問 題
次の文章は、「電気設備技術基準の解釈」における架空弱電流電線路への誘導作用による通信障害の防止に関する記述の一部である。
- 低圧又は高圧の架空電線路(き電線路を除く。)と架空弱電流電線路とが( ア )する場合は、誘導作用により通信上の障害を及ぼさないように、次により施設すること。
- 架空電線と架空弱電流電線との離隔距離は、( イ )以上とすること。
- 上記aの規定により施設してもなお架空弱電流電線路に対して誘導作用により通信上の障害を及ぼすおそれがあるときは、更に次に掲げるものその他の対策のうち1つ以上を施すこと。
- 架空電線と架空弱電流電線との離隔距離を増加すること。
- 架空電線路が交流架空電線路である場合は、架空電線を適当な距離で( ウ )すること。
- 架空電線と架空弱電流電線との間に、引張強さ5.26kN以上の金属線又は直径4mm以上の硬銅線を2条以上施設し、これに( エ )接地工事を施すこと。
- 架空電線路が中性点接地式高圧架空電線路である場合は、地絡電流を制限するか、又は2以上の接地箇所がある場合において、その接地箇所を変更する等の方法を講じること。
- 次のいずれかに該当する場合は、上記1の規定によらないことができる。
- 低圧又は高圧の架空電線が、ケーブルである場合
- 架空弱電流電線が、通信用ケーブルである場合
- 架空弱電流電線路の管理者の承諾を得た場合
- 中性点接地式高圧架空電線路は、架空弱電流電線路と( ア )しない場合においても、大地に流れる電流の( オ )作用により通信上の障害を及ぼすおそれがあるときは、上記1のbの①から④までに掲げるものその他の対策のうち1つ以上を施すこと。
上記の記述中の空白箇所(ア)、(イ)、(ウ)、(エ)及び(オ)に当てはまる組合せとして、正しいものを次の(1)~(5)のうちから一つ選べ。
(ア) (イ) (ウ) (エ) (オ)
- 並行 3m 遮へい D種 電磁誘導
- 接近又は交差 2m 遮へい A種 静電誘導
- 並行 2m ねん架 D種 電磁誘導
- 接近又は交差 3m ねん架 A種 電磁誘導
- 並行 3m ねん架 A種 静電誘導
解 説
問題文の最初のほうにある「誘導作用」には、静電誘導作用と電磁誘導作用の2つがあります。
架空電線路の電圧によって、架空電線路と架空弱電流電線路間のキャパシタンスを介して架空弱電流電線路に誘導電圧を発生させるのが、静電誘導作用です。
一方、架空電線路の電流によって、架空電線路と架空弱電流電線路間の相互インダクタンスを介して架空弱電流電線路に誘導電圧を発生させるのが、電磁誘導作用です。
両方の作用とも、それが生じる向きは電流の方向によって定まります。

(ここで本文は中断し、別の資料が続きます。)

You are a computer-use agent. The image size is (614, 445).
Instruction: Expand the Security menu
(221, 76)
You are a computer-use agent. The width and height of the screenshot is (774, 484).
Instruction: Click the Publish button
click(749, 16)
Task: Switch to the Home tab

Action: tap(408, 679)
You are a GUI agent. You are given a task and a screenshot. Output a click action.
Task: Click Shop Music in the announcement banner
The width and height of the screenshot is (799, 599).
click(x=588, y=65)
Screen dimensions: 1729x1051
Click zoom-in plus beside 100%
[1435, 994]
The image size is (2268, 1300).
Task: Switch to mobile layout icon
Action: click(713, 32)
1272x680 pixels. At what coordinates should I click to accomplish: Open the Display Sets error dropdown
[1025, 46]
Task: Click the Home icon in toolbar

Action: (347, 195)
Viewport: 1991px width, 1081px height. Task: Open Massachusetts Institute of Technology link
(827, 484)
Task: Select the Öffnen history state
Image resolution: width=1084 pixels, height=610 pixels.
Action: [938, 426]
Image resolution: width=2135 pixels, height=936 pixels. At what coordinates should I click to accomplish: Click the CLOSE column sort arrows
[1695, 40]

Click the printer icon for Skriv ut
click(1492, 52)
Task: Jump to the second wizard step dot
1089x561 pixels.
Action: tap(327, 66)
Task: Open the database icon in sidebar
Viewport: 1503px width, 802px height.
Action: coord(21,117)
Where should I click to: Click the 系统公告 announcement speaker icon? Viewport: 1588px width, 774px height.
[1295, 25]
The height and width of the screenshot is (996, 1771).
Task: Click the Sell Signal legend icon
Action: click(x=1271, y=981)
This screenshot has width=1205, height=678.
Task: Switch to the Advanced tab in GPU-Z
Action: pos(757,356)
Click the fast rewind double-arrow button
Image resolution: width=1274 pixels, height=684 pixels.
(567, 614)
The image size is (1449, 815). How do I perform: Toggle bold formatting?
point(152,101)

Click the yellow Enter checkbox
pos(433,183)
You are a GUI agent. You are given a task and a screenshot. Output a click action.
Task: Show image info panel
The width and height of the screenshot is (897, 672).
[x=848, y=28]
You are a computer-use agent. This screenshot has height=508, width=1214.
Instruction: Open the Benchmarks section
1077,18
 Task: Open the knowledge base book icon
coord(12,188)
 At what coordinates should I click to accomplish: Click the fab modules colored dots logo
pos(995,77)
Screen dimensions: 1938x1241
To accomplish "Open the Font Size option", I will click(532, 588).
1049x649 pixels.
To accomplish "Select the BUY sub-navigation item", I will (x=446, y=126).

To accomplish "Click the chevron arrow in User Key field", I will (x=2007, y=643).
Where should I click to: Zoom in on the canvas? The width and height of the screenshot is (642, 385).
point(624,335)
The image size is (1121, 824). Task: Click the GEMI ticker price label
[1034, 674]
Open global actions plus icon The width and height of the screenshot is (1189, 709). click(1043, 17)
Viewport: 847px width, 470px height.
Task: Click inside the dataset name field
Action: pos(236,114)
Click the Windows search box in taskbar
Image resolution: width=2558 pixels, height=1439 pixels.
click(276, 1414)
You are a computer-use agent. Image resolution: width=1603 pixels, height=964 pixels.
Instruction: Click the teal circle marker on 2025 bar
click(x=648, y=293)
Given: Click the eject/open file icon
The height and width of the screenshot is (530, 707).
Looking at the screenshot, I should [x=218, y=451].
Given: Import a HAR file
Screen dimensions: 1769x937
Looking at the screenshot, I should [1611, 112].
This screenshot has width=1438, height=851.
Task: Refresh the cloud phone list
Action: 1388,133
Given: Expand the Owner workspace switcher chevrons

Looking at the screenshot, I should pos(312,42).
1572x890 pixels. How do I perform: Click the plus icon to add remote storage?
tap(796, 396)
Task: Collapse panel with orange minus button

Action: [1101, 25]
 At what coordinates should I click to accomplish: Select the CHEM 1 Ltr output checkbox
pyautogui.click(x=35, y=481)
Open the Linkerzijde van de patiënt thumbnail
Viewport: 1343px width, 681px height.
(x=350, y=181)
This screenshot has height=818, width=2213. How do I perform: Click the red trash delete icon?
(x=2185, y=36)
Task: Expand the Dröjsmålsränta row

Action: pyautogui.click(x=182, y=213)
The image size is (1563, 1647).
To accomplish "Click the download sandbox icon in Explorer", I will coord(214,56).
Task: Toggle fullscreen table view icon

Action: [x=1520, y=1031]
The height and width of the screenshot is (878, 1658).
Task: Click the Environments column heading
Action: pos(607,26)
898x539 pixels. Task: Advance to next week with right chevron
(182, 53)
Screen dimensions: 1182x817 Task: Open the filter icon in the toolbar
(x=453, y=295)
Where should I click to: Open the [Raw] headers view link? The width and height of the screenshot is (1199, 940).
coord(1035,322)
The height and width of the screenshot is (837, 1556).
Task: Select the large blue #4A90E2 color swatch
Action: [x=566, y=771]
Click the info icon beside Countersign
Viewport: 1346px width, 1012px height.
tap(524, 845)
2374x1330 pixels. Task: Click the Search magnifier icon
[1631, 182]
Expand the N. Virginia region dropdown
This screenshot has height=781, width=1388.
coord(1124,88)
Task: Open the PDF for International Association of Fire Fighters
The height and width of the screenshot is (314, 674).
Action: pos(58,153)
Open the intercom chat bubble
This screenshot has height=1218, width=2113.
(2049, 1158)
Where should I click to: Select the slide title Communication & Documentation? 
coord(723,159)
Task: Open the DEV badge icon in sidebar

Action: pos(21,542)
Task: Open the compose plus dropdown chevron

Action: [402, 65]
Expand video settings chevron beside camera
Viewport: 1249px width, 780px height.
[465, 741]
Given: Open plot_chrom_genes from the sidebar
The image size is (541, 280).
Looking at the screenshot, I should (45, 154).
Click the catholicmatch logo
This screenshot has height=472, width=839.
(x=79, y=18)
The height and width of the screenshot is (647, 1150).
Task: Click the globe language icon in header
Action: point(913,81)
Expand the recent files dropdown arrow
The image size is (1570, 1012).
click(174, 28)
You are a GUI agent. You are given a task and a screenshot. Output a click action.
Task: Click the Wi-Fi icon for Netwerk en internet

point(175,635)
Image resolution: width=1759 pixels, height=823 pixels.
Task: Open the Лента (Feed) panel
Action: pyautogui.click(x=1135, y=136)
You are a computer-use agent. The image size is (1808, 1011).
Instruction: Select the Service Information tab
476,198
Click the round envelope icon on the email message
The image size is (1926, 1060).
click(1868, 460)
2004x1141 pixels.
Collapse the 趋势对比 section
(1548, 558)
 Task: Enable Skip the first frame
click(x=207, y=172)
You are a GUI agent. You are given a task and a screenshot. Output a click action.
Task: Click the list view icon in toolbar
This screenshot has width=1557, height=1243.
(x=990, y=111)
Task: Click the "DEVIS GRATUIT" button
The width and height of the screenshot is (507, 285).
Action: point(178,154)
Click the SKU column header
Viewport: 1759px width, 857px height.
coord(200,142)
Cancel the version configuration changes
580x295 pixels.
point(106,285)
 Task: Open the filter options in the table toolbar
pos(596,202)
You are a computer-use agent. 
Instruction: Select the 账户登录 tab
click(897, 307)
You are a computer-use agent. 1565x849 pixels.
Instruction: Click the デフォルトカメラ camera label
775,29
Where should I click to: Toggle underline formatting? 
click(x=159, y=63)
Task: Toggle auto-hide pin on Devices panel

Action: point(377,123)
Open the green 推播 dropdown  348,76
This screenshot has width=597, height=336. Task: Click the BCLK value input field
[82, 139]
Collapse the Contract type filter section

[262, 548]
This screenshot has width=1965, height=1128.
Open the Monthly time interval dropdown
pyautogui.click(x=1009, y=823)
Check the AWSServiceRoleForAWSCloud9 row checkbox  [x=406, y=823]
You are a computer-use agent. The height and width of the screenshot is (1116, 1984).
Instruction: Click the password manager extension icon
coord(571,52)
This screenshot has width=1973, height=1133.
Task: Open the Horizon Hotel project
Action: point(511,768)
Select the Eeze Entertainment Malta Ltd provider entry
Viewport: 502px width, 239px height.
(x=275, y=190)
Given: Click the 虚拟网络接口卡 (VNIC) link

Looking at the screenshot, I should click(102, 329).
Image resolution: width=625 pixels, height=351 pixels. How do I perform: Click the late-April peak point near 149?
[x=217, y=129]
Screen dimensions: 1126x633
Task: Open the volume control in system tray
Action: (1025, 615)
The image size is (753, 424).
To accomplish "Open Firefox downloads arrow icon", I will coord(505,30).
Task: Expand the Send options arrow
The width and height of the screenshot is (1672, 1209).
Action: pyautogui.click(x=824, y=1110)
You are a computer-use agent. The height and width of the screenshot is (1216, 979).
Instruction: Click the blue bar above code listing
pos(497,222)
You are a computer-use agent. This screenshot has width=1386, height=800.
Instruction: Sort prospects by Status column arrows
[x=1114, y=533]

2本の電線が並行になっているときに影響を高め合うので、( ア )には「並行」が入ります。
ちなみに、2本の電線が接近・交差した場合にも混触などの危険性があるため、それはそれで離隔距離などの定めがあります。ただし、今回は誘導作用がテーマになっているため、「接近・交差」ではなく「並行」が正しいです。
架空電線と架空弱電流電線との離隔距離は2m以上と決められています。よって、( イ )には「2m」が入ります。
これは「電気設備技術基準の解釈」第52条の内容を正確に覚えていないと答えられませんが、( ア )、( ウ )、( エ )、( オ )をきちんと答えて、あとは選択肢から絞り込んでもよいと思います。
( ウ )に入るのは、「ねん架」です。ねん架というのは、送電線の配置箇所を区間ごとに入れ替えることです。そうすることで、各相のキャパシタンス(静電容量)やインダクタンスが等しくなり、電流や電圧の不均衡を防ぎ、誘導作用の軽減につながります。
A種接地工事とは、高圧や特別高圧のような高い電圧で使用する電気機器に対して行う接地工事です。一方、D種接地工事は、300V以下の低圧の電路に接続される電気機器に対して行う接地工事です。
今回は問題文より「低圧または高圧」とのことなので何ともいえませんが、問題文1bの規定自体が、1aの補助的な位置づけ(1aだけでもおそらく大丈夫だけれど、念のためにやっておく)なので、ここで行う金属線(硬銅線)の接地工事は、より簡単なほうのD種接地工事で構いません。よって、( エ )には「D種」が入ります。
( オ )について、( ア )のところですでに静電誘導と電磁誘導については説明済みです。電圧によって起こるのが静電誘導、電流によって起こるのが電磁誘導ですが、( オ )の直前には「電流の」とあるので、( オ )には「電磁誘導」が入ります。
以上から、正解は(3)となります。